Prompt:
All of the data below is to be output exactly as written.

Extracted data entries:
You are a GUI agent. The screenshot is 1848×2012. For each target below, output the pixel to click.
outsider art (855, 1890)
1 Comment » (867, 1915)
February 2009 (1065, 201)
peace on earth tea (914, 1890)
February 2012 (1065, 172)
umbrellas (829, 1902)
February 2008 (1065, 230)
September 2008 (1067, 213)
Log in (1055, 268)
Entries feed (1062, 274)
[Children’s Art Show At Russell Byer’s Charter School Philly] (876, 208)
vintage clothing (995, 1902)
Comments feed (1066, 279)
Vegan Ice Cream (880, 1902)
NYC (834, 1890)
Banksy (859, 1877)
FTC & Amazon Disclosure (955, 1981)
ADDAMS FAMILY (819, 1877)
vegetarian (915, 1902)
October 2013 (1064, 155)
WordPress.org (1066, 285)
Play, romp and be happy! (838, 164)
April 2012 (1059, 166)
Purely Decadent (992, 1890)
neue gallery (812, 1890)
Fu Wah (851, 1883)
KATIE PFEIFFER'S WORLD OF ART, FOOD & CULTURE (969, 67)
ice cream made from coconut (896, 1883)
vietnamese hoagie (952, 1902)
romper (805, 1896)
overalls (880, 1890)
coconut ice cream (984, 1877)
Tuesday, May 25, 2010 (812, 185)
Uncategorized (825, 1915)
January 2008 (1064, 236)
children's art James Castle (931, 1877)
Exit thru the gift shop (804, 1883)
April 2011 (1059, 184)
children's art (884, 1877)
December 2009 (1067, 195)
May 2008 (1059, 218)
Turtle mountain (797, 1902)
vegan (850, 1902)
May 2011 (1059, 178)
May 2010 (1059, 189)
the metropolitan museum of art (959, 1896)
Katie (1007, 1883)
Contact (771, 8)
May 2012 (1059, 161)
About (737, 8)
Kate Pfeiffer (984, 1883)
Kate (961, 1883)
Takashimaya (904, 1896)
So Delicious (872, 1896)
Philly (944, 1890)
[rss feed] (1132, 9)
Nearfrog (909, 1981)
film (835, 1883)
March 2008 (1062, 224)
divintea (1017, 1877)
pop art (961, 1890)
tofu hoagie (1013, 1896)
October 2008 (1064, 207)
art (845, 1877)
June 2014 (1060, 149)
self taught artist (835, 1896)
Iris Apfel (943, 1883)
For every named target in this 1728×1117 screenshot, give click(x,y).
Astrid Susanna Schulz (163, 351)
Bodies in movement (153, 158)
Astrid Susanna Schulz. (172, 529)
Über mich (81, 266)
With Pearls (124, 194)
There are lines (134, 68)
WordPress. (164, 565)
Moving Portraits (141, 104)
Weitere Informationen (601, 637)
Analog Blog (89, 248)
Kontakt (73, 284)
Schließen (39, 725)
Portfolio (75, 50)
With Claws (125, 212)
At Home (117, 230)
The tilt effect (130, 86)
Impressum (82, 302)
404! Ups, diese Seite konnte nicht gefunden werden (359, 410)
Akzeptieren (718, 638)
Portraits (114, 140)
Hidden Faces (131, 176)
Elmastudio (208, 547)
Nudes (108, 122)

Output of the exercise:
You are a GUI agent. The screenshot is 1848×2012. For each target below, output the pixel to click.
outsider art (855, 1890)
1 Comment » (867, 1915)
February 2009 (1065, 201)
peace on earth tea (914, 1890)
February 2012 (1065, 172)
umbrellas (829, 1902)
February 2008 (1065, 230)
September 2008 (1067, 213)
Log in (1055, 268)
Entries feed (1062, 274)
[Children’s Art Show At Russell Byer’s Charter School Philly] (876, 208)
vintage clothing (995, 1902)
Comments feed (1066, 279)
Vegan Ice Cream (880, 1902)
NYC (834, 1890)
Banksy (859, 1877)
FTC & Amazon Disclosure (955, 1981)
ADDAMS FAMILY (819, 1877)
vegetarian (915, 1902)
October 2013 (1064, 155)
WordPress.org (1066, 285)
Play, romp and be happy! (838, 164)
April 2012 (1059, 166)
Purely Decadent (992, 1890)
neue gallery (812, 1890)
Fu Wah (851, 1883)
KATIE PFEIFFER'S WORLD OF ART, FOOD & CULTURE (969, 67)
ice cream made from coconut (896, 1883)
vietnamese hoagie (952, 1902)
romper (805, 1896)
overalls (880, 1890)
coconut ice cream (984, 1877)
Tuesday, May 25, 2010 (812, 185)
Uncategorized (825, 1915)
January 2008 (1064, 236)
children's art James Castle (931, 1877)
Exit thru the gift shop (804, 1883)
April 2011 (1059, 184)
children's art (884, 1877)
December 2009 (1067, 195)
May 2008 (1059, 218)
Turtle mountain (797, 1902)
vegan (850, 1902)
May 2011 (1059, 178)
May 2010 (1059, 189)
the metropolitan museum of art (959, 1896)
Katie (1007, 1883)
Contact (771, 8)
May 2012 (1059, 161)
About (737, 8)
Kate Pfeiffer (984, 1883)
Kate (961, 1883)
Takashimaya (904, 1896)
So Delicious (872, 1896)
Philly (944, 1890)
[rss feed] (1132, 9)
Nearfrog (909, 1981)
film (835, 1883)
March 2008 (1062, 224)
divintea (1017, 1877)
pop art (961, 1890)
tofu hoagie (1013, 1896)
October 2008 (1064, 207)
art (845, 1877)
June 2014 (1060, 149)
self taught artist (835, 1896)
Iris Apfel (943, 1883)
For every named target in this 1728×1117 screenshot, give click(x,y).
Astrid Susanna Schulz (163, 351)
Bodies in movement (153, 158)
Astrid Susanna Schulz. (172, 529)
Über mich (81, 266)
With Pearls (124, 194)
There are lines (134, 68)
WordPress. (164, 565)
Moving Portraits (141, 104)
Weitere Informationen (601, 637)
Analog Blog (89, 248)
Kontakt (73, 284)
Schließen (39, 725)
Portfolio (75, 50)
With Claws (125, 212)
At Home (117, 230)
The tilt effect (130, 86)
Impressum (82, 302)
404! Ups, diese Seite konnte nicht gefunden werden (359, 410)
Akzeptieren (718, 638)
Portraits (114, 140)
Hidden Faces (131, 176)
Elmastudio (208, 547)
Nudes (108, 122)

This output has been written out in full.